Gene name - Mitochondrial Rho
Synonyms - dmiro
Cytological map position - 95D8--9
Function - signaling
Symbol - Miro
FlyBase ID: FBgn0039140
Genetic map position - 3R
Classification - Ras GTPase, calcium-binding EF-hand
Cellular location - mitochondrial membrane
EMS-induced mutations have been identified in Drosophila Miro, an atypical mitochondrial GTPase that is orthologous to human Miro (hMiro). Mutant dmiro animals exhibit defects in locomotion and die prematurely. Mitochondria in Miro mutant muscles and neurons are abnormally distributed. Instead of being transported into axons and dendrites, mitochondria accumulate in parallel rows in neuronal somata. Mutant neuromuscular junctions (NMJs) lack presynaptic mitochondria, but neurotransmitter release and acute Ca2+ buffering is impaired only during prolonged stimulation. Neuronal, but not muscular, expression of Miro in Miro mutants restores viability, the transport of mitochondria to NMJs, the structure of synaptic boutons, the organization of presynaptic microtubules, and the size of postsynaptic muscles. In addition, gain of Miro function causes an abnormal accumulation of mitochondria in distal synaptic boutons of NMJs. Together, these findings suggest that Miro is required for controlling anterograde transport of mitochondria and their proper distribution within nerve terminals (Guo, 2005).
Mitochondria are critical for aerobic respiration, Ca2+ homeostasis, and apoptosis. The activity and subcellular distribution of mitochondria are not static, but adaptable to physiological stresses and changes in the metabolic demands of the cell. Control of mitochondrial distribution is believed to be especially important for neurons because of their high metabolic demands and their complex polar morphology (e.g., axons, dendrites, and synapses). Neuronal mitochondria are enriched in regions of intense energy consumption, including mobile growth cones, nodes of Ranvier, and synaptic terminals. For example, synaptic terminals may consume up to 10% of the total energy required for neuronal signaling. Consistently, loss of mitochondria from photoreceptor terminals is associated with blindness and a failure of synaptic transmission in the Drosophila mutant milton (Stowers, 2002). In cultured hippocampal neurons, the number of dendritic mitochondria correlates with the number and plasticity of dendritic spines and synapses. In addition, mitochondrial transport responds specifically to growth cone activity and nerve growth factor signaling. Together, these studies underscore the functional significance of controlling the subcellular targeting of mitochondria (Guo, 2005).

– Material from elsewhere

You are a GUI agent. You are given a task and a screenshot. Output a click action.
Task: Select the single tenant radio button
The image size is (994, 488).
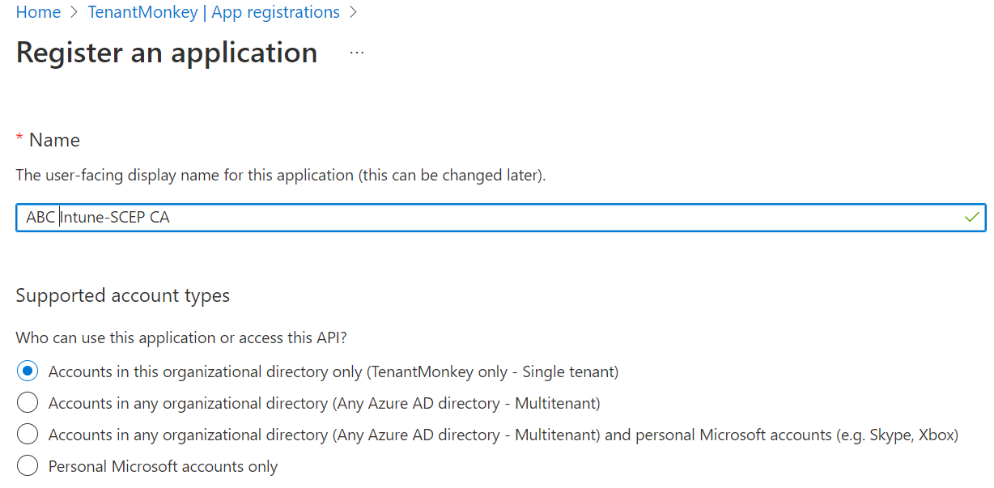(28, 371)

The molecular mechanisms that control the subcellular distribution of mitochondria involve long-distance transport along microtubules (MTs), which provide polar tracks for plus end-directed kinesin and minus end-directed dynein motor proteins. Mitochondria, like vesicles, display bidirectional motion where the cargo stops, starts, and often changes direction (Welte, 2004; Vale, 2003; Hollenbeck, 1996; Hollenbeck, 2005). Assuming that mitochondria are simultaneously attached to two opposing motors (De Vos, 2003), then net movement in one direction may be determined by the motor with the overall highest activity or, alternatively, only one of the motors may be engaged with the MT track (Welte, 2004). However, the molecular mechanisms that achieve specificity, directionality, and temporal control of mitochondrial transport in response to intracellular signals remain poorly understood. A better understanding is highly desirable, as vulnerabilities of transport systems to genetic and/or environmental insults often result in human neurological or neurodegenerative diseases (Guo, 2005 and references therein).
The mitochondrial Rho-GTPase (Miro) protein family may have the potential to link cellular signaling pathways with mitochondrial dynamics and function. Orthologs of human Miro (hMiro1 and 2) are all characterized by the presence of two different GTPase domains and two Ca2+ binding EF hand domains (Frederick, 2004; Fransson, 2003). Overexpression of constitutively active human Miro in COS7 cells causes perinuclear mitochondrial aggregates and increased apoptosis (Fransson, 2003). Yeast cells lacking Miro (Gem1p) reveal a collapse of the tubular mitochondrial network that is not caused by defects in mitochondrial fission and/or fusion. Genetic studies further indicate that both GTPase domains and both EF-hand motifs are required for Gem1p function (Guo, 2005).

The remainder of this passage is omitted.